→ **Your instructions**: No pictures belong in the copy. Reproduce exactly the lines beginning at the line containing "The width and" and continuing to the end of the entries below.

→ **The data**:
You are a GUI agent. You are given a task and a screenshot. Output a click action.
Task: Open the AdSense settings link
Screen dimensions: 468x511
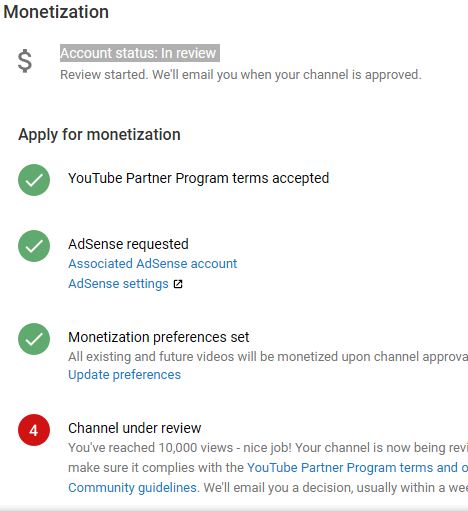pos(118,284)
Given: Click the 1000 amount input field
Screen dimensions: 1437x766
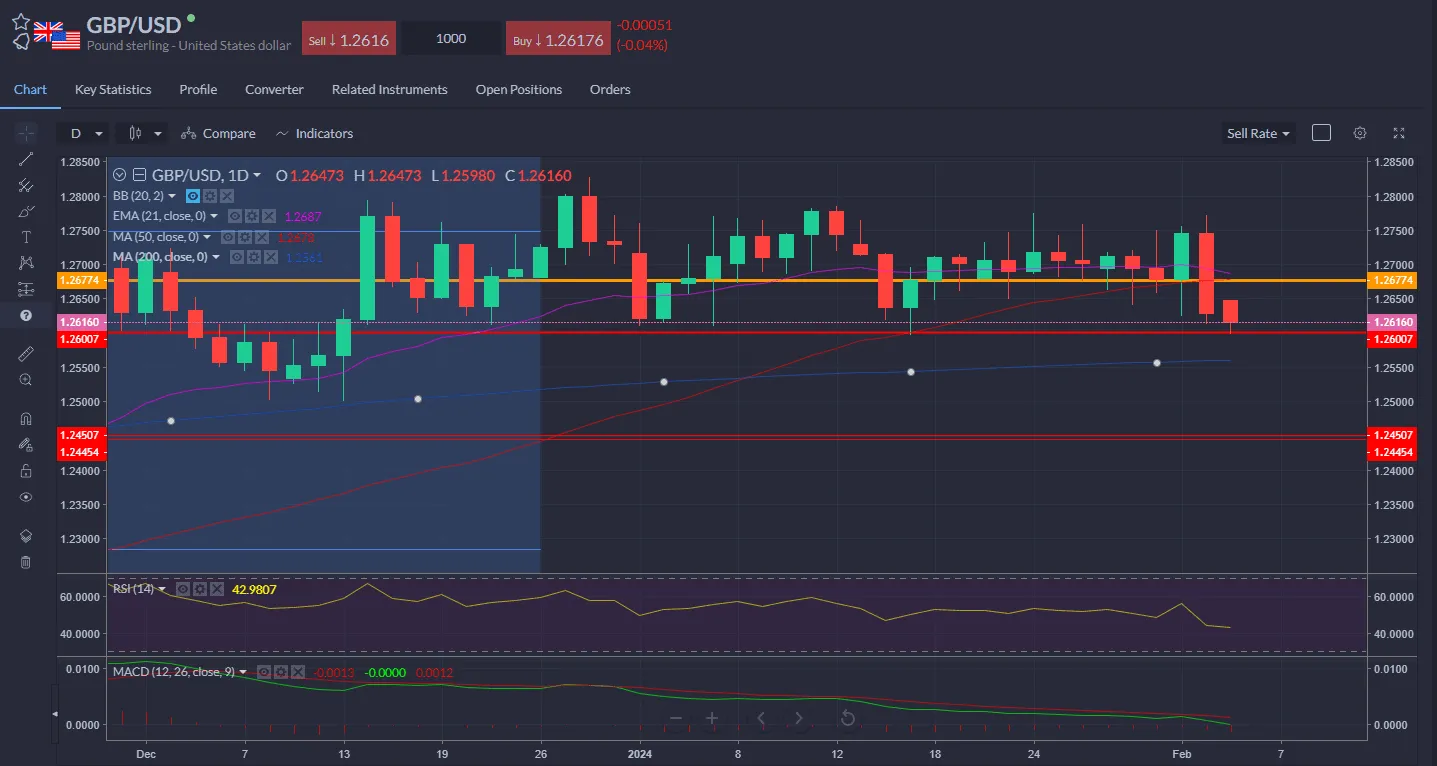Looking at the screenshot, I should (451, 37).
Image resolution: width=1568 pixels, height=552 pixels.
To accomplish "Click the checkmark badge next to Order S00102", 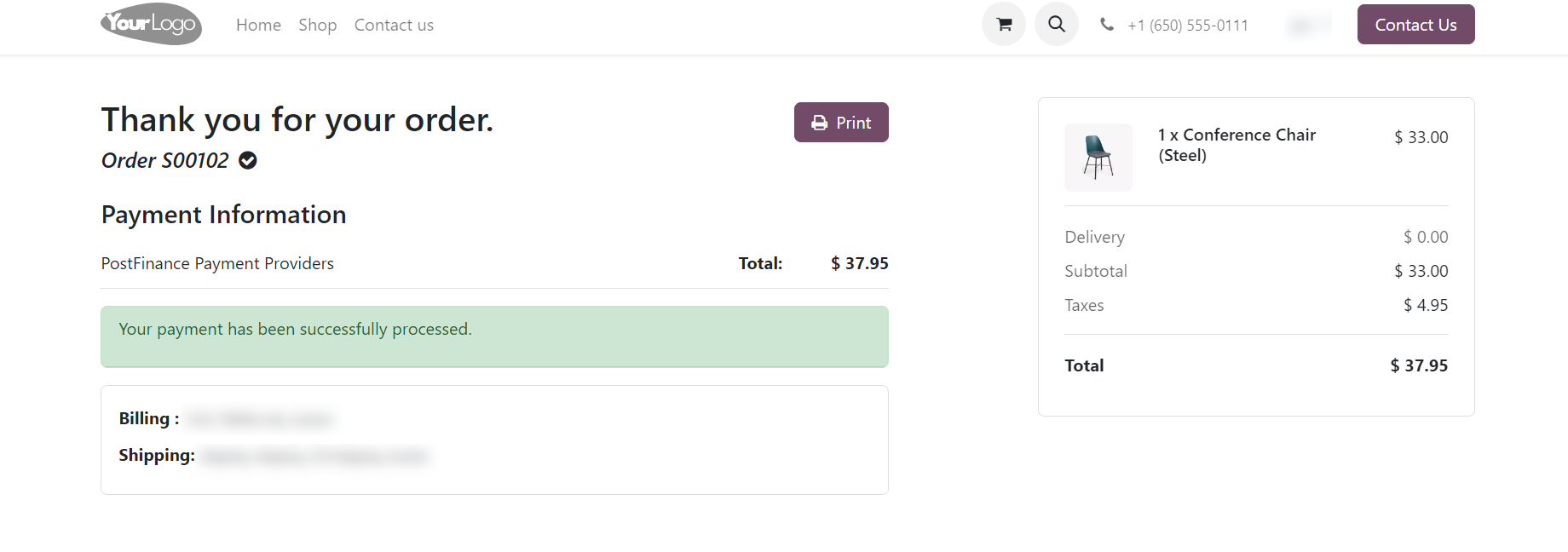I will 246,160.
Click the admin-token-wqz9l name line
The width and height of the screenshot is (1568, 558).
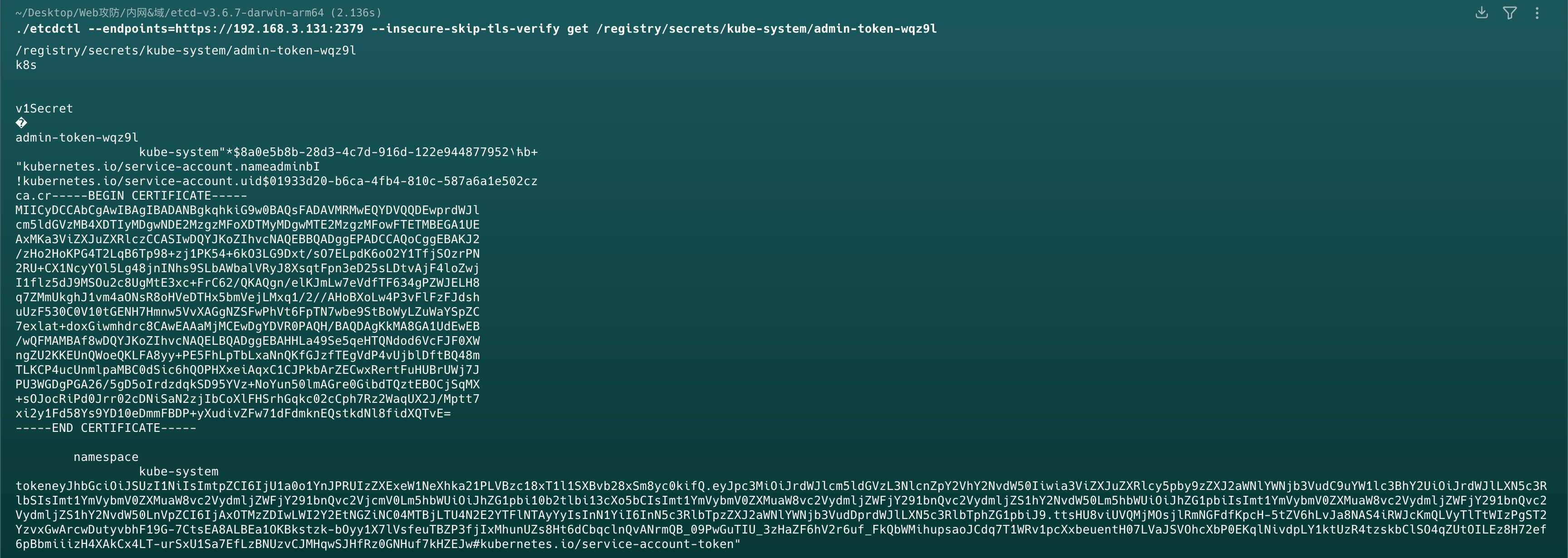(77, 137)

→ **Exercise answer**:
The width and height of the screenshot is (1568, 558).
(77, 137)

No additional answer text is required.